* Exercise directions
Reproduce the records word for word, starting at their first line and ending with the line that contains "will [32, 21].".

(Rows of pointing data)
* start *

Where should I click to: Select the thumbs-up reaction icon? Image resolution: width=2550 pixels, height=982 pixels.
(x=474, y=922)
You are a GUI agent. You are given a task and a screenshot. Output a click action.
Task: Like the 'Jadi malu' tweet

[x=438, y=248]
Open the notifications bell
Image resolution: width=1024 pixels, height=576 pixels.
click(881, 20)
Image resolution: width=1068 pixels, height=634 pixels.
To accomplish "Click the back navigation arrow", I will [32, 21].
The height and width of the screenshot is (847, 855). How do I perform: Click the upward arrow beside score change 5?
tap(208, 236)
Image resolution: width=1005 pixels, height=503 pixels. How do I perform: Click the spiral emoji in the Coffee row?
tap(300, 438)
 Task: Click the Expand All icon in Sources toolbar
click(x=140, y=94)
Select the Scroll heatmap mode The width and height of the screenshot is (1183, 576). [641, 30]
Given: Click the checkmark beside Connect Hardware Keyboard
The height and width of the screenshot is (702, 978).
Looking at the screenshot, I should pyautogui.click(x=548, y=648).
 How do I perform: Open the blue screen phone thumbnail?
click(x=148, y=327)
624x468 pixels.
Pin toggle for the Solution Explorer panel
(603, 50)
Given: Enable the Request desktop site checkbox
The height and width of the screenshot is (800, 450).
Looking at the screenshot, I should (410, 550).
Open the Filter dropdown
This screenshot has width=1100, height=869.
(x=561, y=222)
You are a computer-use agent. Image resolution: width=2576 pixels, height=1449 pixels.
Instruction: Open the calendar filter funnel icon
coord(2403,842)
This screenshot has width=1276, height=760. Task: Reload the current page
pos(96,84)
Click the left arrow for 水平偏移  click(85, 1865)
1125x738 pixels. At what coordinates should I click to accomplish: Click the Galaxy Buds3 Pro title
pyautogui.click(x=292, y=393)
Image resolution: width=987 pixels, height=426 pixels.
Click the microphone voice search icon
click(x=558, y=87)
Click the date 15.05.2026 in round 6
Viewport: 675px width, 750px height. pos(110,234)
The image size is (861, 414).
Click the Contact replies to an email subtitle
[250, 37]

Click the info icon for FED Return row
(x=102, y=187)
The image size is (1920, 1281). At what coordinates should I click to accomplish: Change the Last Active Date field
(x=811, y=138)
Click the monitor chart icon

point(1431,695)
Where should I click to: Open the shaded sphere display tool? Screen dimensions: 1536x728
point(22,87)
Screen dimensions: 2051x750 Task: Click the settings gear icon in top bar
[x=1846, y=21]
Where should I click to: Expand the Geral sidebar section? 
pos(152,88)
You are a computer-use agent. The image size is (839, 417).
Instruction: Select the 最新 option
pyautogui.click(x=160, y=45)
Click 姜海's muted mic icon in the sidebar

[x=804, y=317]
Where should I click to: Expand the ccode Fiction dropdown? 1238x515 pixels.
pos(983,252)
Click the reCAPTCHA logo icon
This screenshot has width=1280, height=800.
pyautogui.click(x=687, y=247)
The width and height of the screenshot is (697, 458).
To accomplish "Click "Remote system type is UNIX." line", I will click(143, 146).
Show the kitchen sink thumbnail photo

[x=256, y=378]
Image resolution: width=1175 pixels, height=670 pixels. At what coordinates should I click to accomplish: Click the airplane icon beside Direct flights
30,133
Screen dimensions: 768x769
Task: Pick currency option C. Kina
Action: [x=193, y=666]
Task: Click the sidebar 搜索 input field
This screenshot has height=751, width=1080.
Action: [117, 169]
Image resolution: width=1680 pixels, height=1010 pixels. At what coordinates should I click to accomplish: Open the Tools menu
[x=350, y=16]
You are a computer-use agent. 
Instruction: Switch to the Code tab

* end *

* Response to the exercise
Where should I click to: Select the thumbs-up reaction icon? Image resolution: width=2550 pixels, height=982 pixels.
(x=474, y=922)
You are a GUI agent. You are given a task and a screenshot. Output a click action.
Task: Like the 'Jadi malu' tweet

[x=438, y=248]
Open the notifications bell
Image resolution: width=1024 pixels, height=576 pixels.
click(881, 20)
Image resolution: width=1068 pixels, height=634 pixels.
To accomplish "Click the back navigation arrow", I will [32, 21].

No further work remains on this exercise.